The range of the company extends beyond Australia. Meredith began to sell cheese in the USA in 2008, first under the label 34 degrees, before it turned over to her own name, as can be seen from December 2021 Article By Elisa Shoenberger in the Cheese Professor. Today, your marinated cheese appears everywhere from special shops to Costco shops, with US sales accounting for about 10% of your business at the time of the publication of Elisa’s article -and it is still growing.
Serve and cook ideas for Meredith “Feta”
Meredith “Feta” does not broke up like traditional Greek feta, but that’s part of his charm. Creamy and radiated, with a refusal and yet balanced taste and work effortlessly into dishes in which you want a hearty wealth without the enforcement -free salty saltness of cheese. Here are some of my preferred ways to use it:
- Spoon over A Tomato-cucumber salad. Instead of crumbling, add small pieces directly above. Your creamy texture plays well against the crispness of the vegetables.
- Spread to toast. A Meredith strike with tomato slices and smoked salmon ensures an immediate upgrade of breakfast or light lunch.

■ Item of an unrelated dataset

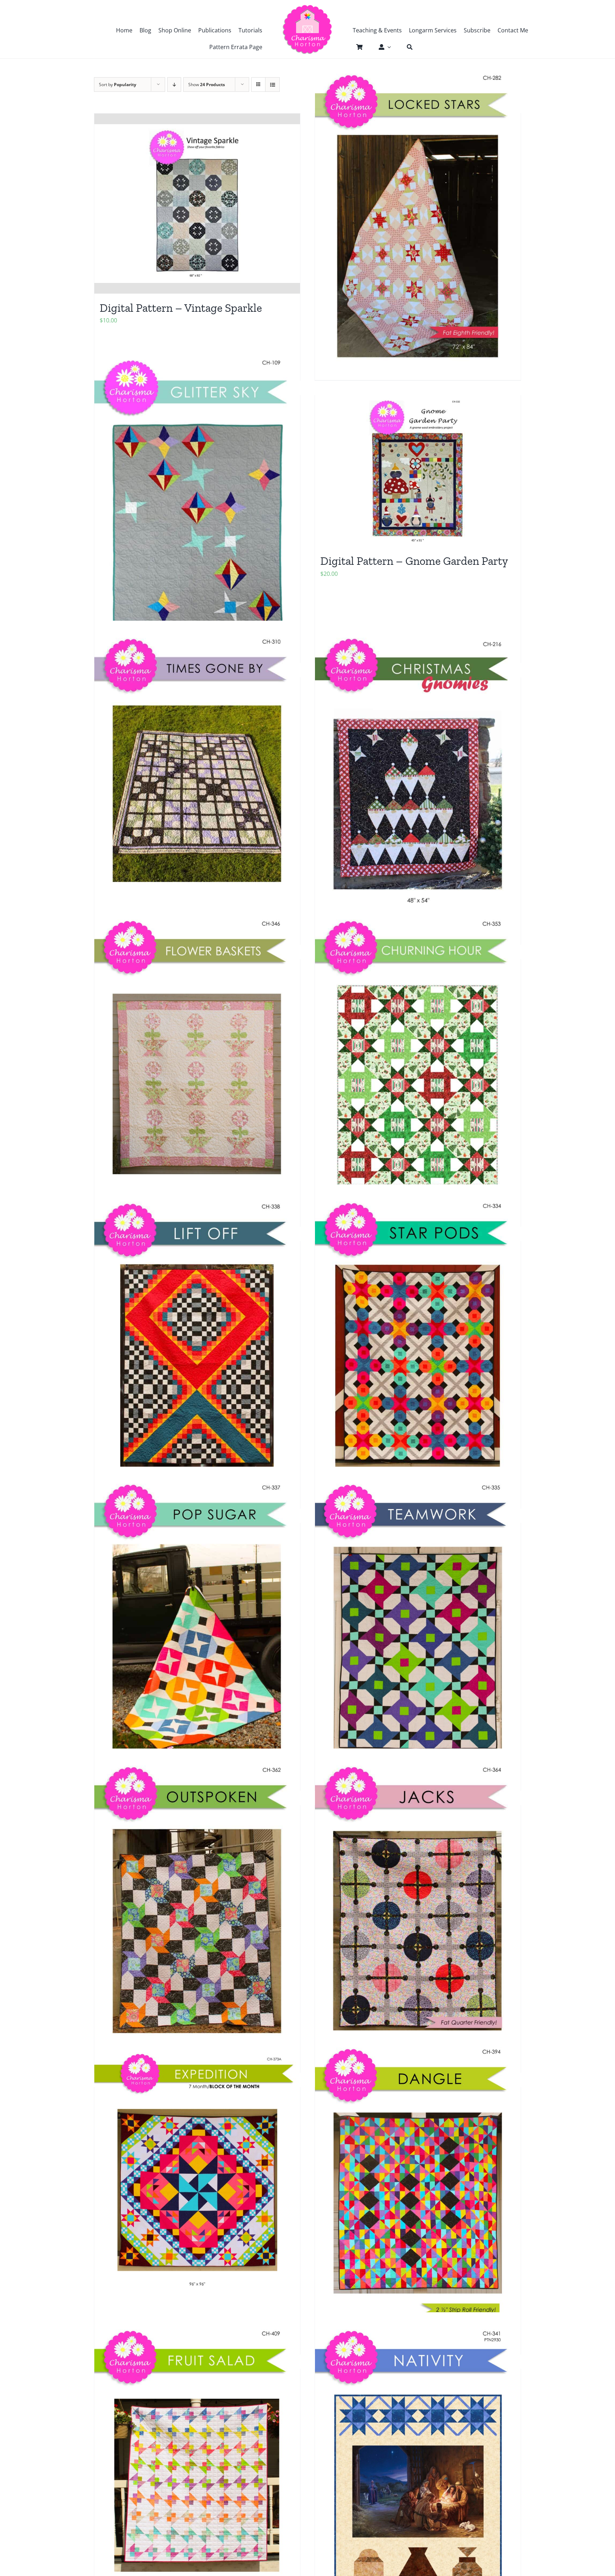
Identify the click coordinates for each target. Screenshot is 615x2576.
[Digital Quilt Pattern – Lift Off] (197, 1343)
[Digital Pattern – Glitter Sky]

- Transform it into a pasta sauce. Whisk the cheese with a little infused oil, pasta hot water and lemon peel, then fold into blasade cherry tomatoes and caramelized garlic slices – the mixture melts into a hearty, bright sauce that clings to the pasta.
- Great Flatbread. Spread them as a base layer, then end with roasted maita mushrooms and butternut pumpkin for something earth, hearty and rich.
- Couple with Pita And Za’afa. Shovel it with cucumbers, warm pita and a pinch of za’atar for a simple snack in the mezze style.
Put in a omelet. The creamy texture melts into the eggs and adds a salty kick. It is particularly well crowned with a pinch of finely chopped herbs.
Serious food
Take away
It may not be a Greek feta, but Meredith Dairy’s marinated sheep and goat cheese deserve to be an obligation to be creamy, lively and versatile enough to anchor a salad, enrich a sauce or serve as a snack directly from the glass. It always impresses my dental guests when I serve it, but what is more important, it impresses me on the nights when I need an extremely delicious snack and can’t bother to cook. At first it felt like a random discovery; Now it is a staple without which I can present my fridge without.